格莱美的夜晚向来不只属于音乐,它更像是美国文化温度计。今年也一样:一边是Lady Gaga继续巩固她的“格莱美常客”地位,一边是主持人Trevor Noah(特雷弗·诺亚)把舞台变成一面镜子,让舆论看到娱乐圈与政治的暧昧缠绕。
Lady Gaga凭借《混沌》(MAYHEM)拿下最佳流行演唱专辑,单曲《Abracadabra》也抱走最佳流行舞曲制作奖。那种她独有的舞台气场不必多说,只要她一出现在颁奖名单里,行业就默认这是个艰难的竞争年份。十六座奖杯,是天赋与耐力一起堆出来的高度。
不过,全场情绪的真正拐点,出现在开场独白。

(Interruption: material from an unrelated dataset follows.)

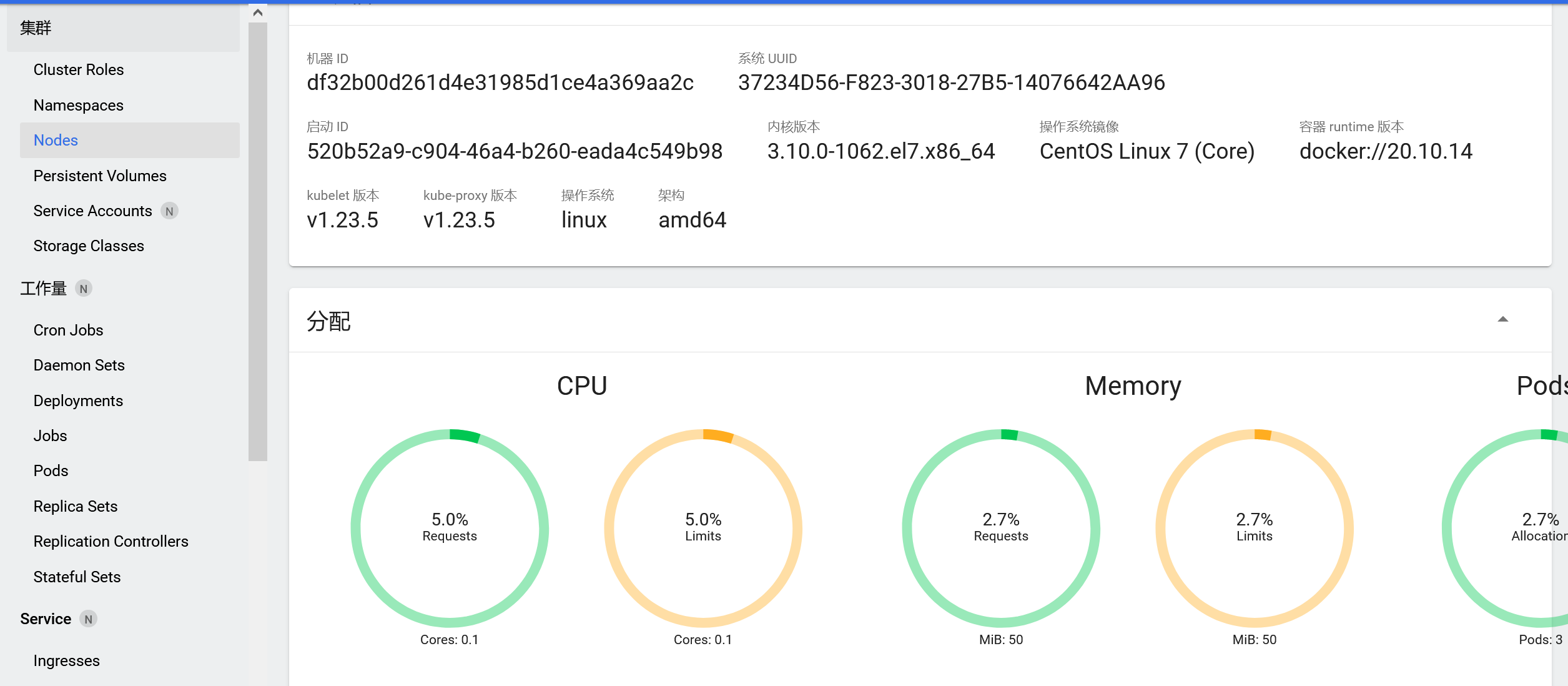
Task: Click Memory Limits 2.7% gauge
Action: (x=1254, y=528)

Trevor Noah轻描淡写地点名Nicki Minaj(妮琪·米娜)缺席,现场先是掌声,再是哄笑,然后才是那句更锋利的补刀:她正在白宫和特朗普讨论“重要议题”。美国观众听得懂其中的讽刺,也听得懂那背后的权力暗流。
这句话之所以能戳中笑点,是因为Nicki Minaj前几天刚刚亮相“特朗普账户”峰会,公开表态“我是他头号粉丝”。音乐人站队政治从来不是新鲜事,但时代氛围变了:现在的美国艺人,一旦靠近政治,粉丝反应通常比作品销量更快——而她确实在短时间内丢了不少支持者。
这场戏在格莱美舞台被放大,只是因为这里本来就是文化叙事的中心。政治化的嘲讽被包裹进娱乐的壳里,看似轻松,实则沉重:当热门歌手的政治选择也必须借助笑话被重新解释,这意味着音乐产业对“立场”的要求已经越过安全线。
Billie Eilish(碧梨)拿下年度歌曲,《WILDFLOWER》带来的不是争议,而是某种“艺术家的纯粹感”——仿佛提醒观众:这个行业本来是做作品的,不是玩阵营的。但这份清醒在今天的美国显得格外奢侈,因为艺人越有影响力,越难独善其身。
格莱美舞台之所以戏剧性强,不是因为有人被调侃,而是因为大家都知道:这个嘲讽是真实的,这个现场是放大的现实,而音乐人正在不情愿地卷入他们并不擅长的游戏。
音乐仍在响,但掌声背后的那个问题也越来越难忽视——当文化、名气与政治越靠越近,谁还能保持作品本身的重量?